One thing hidden somewhere in the CSS specifications is the fact that you can use four or eight digits to represent a hexadecimal color, three or six to represent the color and one or two to represent the alpha transparency. For clarity’s sake, the post will only cover the eight-digit version.
What is this?
If you’re familiar with the RGB/RGBA color space in CSS you will see two different types of color, one solid color and one with some level of transparency.
RGB colors use values from 0 to 255 or 1 to 100% to represent color and values from 0 to 1 to represent transparency.

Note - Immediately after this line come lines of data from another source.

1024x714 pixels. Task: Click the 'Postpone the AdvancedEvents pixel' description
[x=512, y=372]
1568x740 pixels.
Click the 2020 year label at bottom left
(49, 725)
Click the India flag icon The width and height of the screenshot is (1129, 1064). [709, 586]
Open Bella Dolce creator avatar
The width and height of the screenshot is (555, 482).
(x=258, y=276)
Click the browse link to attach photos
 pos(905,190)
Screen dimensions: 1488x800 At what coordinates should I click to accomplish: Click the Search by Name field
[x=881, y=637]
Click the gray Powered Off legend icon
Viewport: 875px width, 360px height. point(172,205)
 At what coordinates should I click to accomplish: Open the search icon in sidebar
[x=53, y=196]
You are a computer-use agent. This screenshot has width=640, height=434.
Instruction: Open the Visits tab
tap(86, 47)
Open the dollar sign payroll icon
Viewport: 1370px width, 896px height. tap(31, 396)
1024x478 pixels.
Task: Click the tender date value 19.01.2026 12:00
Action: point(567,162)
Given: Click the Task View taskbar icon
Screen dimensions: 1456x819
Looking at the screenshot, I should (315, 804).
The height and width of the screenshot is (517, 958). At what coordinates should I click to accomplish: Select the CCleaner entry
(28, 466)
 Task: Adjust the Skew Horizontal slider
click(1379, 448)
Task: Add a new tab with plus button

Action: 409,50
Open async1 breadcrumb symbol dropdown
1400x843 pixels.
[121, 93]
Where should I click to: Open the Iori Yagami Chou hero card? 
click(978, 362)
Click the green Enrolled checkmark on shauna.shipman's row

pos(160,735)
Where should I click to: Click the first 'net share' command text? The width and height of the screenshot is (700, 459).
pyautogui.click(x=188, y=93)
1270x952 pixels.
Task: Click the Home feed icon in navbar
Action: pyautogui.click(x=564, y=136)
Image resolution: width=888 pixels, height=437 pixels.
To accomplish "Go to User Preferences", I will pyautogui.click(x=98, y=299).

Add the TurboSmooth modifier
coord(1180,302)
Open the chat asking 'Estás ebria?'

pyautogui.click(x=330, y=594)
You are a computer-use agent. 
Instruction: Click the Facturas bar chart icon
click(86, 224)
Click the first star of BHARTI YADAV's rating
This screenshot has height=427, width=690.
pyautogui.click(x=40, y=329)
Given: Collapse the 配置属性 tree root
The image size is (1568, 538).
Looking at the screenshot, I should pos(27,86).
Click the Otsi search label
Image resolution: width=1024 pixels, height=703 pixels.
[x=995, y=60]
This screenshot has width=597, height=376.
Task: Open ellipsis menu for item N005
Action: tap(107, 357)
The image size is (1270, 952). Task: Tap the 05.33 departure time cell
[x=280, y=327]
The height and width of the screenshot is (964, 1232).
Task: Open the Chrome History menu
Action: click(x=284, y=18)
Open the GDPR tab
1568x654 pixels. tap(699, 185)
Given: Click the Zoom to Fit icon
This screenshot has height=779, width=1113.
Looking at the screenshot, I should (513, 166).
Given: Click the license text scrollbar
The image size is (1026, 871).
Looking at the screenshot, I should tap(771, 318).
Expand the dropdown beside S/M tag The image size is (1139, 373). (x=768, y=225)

The example below shows an example of RGB and RGBA colors and how they look in the browser.
Partially transparent: rgba(6,52,164, .45)
Fully Opaque: rgba(6,52,164, 1)
Hex and Hex + Transparency Colors
For most developers (myself among them), Hexadecimal (hex) colors are the first type of colors we’ve used with CSS.
It came as a surprise that you could expand the format to include alpha channel transparency.
The following examples show three of the syntaxes available for Hex colors:
- The traditional 6 digit syntax
- The “new” 8 color syntax using full opacity
- The “new” syntax using transparency
Fully Opaque:; #0634a4
Fully Opaque (with trasparency): #0634a4ff
Partially transparent: #0634a466
The hardest part of this is to figure out how transparency works in hexadecimal numbers.
Remember that RGBA colors work with transparency between 0 and 1, but working with values from 00 to FF is conceptually harder (at least for me). It’ll take a lot of trial and error to get the numbers right.
Browser support is pretty good with Edge, the last outlier coming into the fold once the Chromium version of Edge goes into regular release.